I think what you’ll want is to carry out the .map functions before the foreachRDD, something like:

 

    val lines = ssc.textFileStream("/stream").map(Sensor.parseSensor).map(Sensor.convertToPut)

 

    lines.foreachRDD { rdd =>

      // parse the line of data into sensor object

     rdd.saveAsHadoopDataset(jobConfig)

 

    }

 

Will perform the bulk of the work in the distributed processing, before the results are returned to the driver for writing to HBase.

 

Thanks,

Ewan

 

From: Carol McDonald [mailto:cmcdonald@maprtech.com]
Sent: 28 August 2015 15:30
To: user <user@spark.apache.org>
Subject: correct use of DStream foreachRDD

 

I would like to make sure  that I am using the DStream  foreachRDD operation correctly.
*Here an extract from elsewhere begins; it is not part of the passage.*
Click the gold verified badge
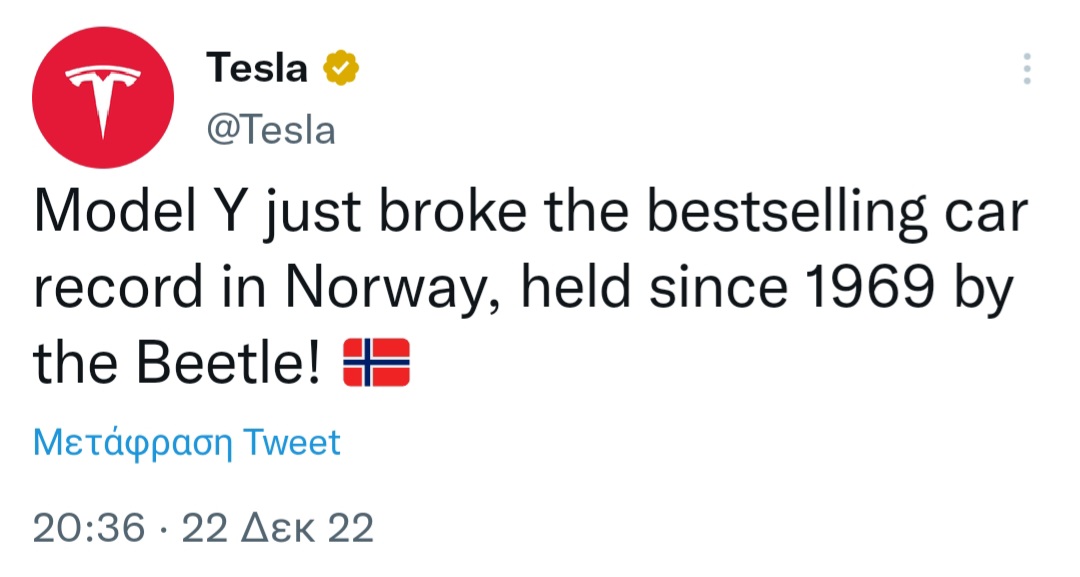The image size is (1080, 577). pyautogui.click(x=342, y=68)
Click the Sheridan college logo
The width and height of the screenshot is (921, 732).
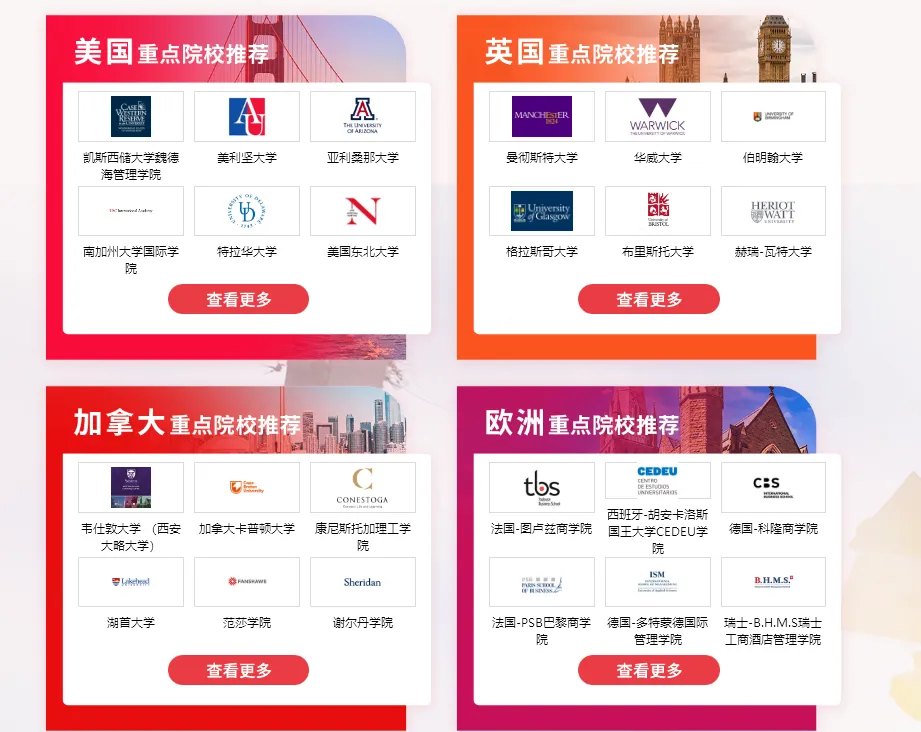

I would like to read from a DStream transform the input and write to HBase.  The code below works , but I became confused when I read "Note that the function func is executed in the driver process" 

 

 

    val lines = ssc.textFileStream("/stream")

 

    lines.foreachRDD { rdd =>

      // parse the line of data into sensor object

      val sensorRDD = rdd.map(Sensor.parseSensor)

 

      // convert sensor data to put object and write to HBase table column family data

      new PairRDDFunctions(sensorRDD.

                  map(Sensor.convertToPut)).

                  saveAsHadoopDataset(jobConfig)

 

    }